Thứ Năm, 10 tháng 7, 2008

Day Trading Broker

Day traders utilize a day trading broker and attempt to profit from making many small trades within the same day in order to avoid the possibility of losses which may occur by retaining their positions overnight. Their mindset is one of making a profit by taking advantage of small price movements which occur in the market. Many hold stocks for only minutes or even seconds. Some advertisements for day trading firms take advantage of the erroneous perceptions of people who see day trading as a means of huge profits and easy money. On the contrary, the only guarantees that most seasoned observers offer are the frequent losses and the unpredictable nature of trades.

Although day traders are relatively few in number, their influence is thought to be about a quarter of NASDAQ's daily volume of trades. Day trading firms offer training and access to markets using high speed connections. They also provide entry to NASDAQ Level II and Electronic Communication Networks (ECNs), which are generally out of the reach of regular on line investors. Like all brokers, these firms are registered with the Securities and Exchange Committee (SEC) and must comply with federal securities laws and the rules set by self-regulatory organizations (SROs) in the industry. The SEC seeks to uncover securities violations, and corrects careless practices which are at times found to exist in the areas of general supervision, margin accounts and loans, and the disclosure of balanced information about risks and profits. The SEC defines 'pattern day traders' as traders who buy and sell a particular stock or security in the same trading day and do this more than four times in any five consecutive business days. These traders must maintain an equity balance of at least $25,000 in a margin account. Although day trading firms are required to inquire whether clients have experience in trading or understand the potential risks of this practice, some are somewhat self-serving by emphasizing potential profits. Whether the customer wins or loses, the commissions and fees of the day trading firms are still going to be realized.

True, a day trading broker offers a valuable service. Real-time data is essential to traders, who must take advantage of tiny fluctuations in markets in order to realize a profit. (Free market data may be delayed by several minutes or up to an hour.) Also, direct access brokers allow traders to send orders to ECNs, allowing a trader the benefit of speed, and transaction fees which are much cheaper than those charged by retail brokers. These savings in time and fees allow the trader to cover expenses more readily and respond quickly to opportunities.
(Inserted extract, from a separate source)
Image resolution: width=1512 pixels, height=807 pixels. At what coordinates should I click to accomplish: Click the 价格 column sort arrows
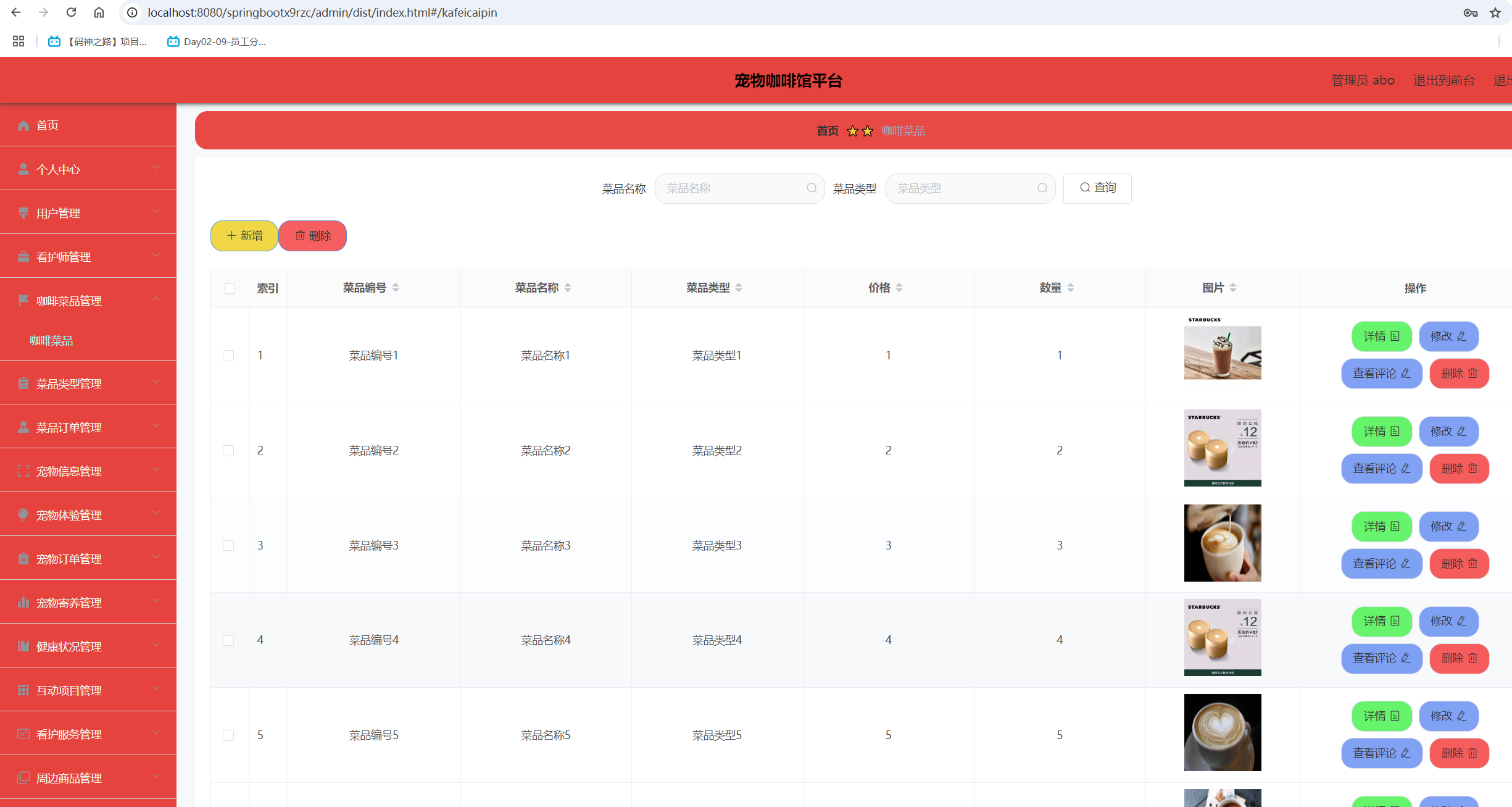click(x=899, y=288)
The Bible says that "Wealth gotten by vanity shall be diminished: but he that gathereth by labour shall increase." (Proverbs 13:11) Far from the road to easy riches, the job of the trader is very stressful and can be quite expensive. Although access to real time data is usually part of the day trading broker fees, further specialized data (histories, charts, scanning) can add to expenses incurred by training and commissions. It is important for one considering this pursuit to calculate carefully how much profit will be needed to break even. Markets must be watched constantly and decisions made almost instantaneously. Therefore it is necessary to make plans ahead of time as to the limits of buying and selling points which will help guard against disastrous losses. However, careful planning and cautious purchases alone will not guarantee profits. Even professionals with a history of success can fail spectacularly. Even though people are generally creatures of habit, and some investors try to capitalize on seemingly predictable trends, movements in the stock market are individual events, so no expertise gained at a seminar or in a book or computer model can guarantee successful outcomes. If they could, one can bet that those authors, instructors and computer technicians would be using them to gain money rather than spend time selling their products. Think about that.
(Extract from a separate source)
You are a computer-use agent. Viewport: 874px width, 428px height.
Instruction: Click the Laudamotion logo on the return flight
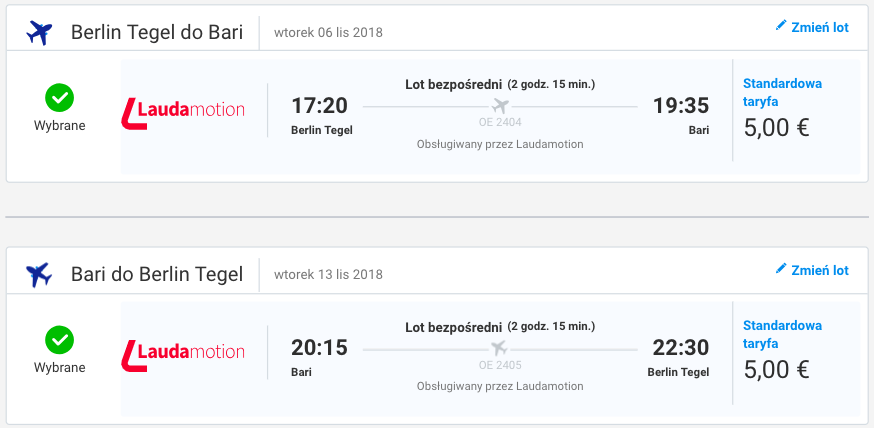point(183,351)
In summary, the job of the trader is complex and requires one to be both disciplined and flexible. Money which will be spent in trading must be funds which the trader can comfortably live without. There is a single item which observers of the practice of trading are in agreement about: Losses are expected regularly. Many day traders do not last to the point where they make a profit at all. Some end up owing the day trading broker more than they invested. That is definitely something to think about. Care must be taken before signing on with a broker as well. Avoid those who promise easy profits or balk at sharing the history of their own firm's profits or losses. Be sure to check out the registration of each firm with the state securities registrar. One can also see if there is any type of disciplinary history or problems recorded. Make sure to understand the fine print in the contract and that questions are answered fully. Know how to deal with future problems which may arise. Hopefully, these can be settled with the firm's broker or branch manager. Otherwise the problem may be sent on to the state's securities administrator or finally, the Office of Investor Education and Advocacy at the SEC. At each step in the process of trading, it is worth repeating that the responsibility rests on the trader to be involved with planning and insight, as well as to accept responsibility for his or her decisions.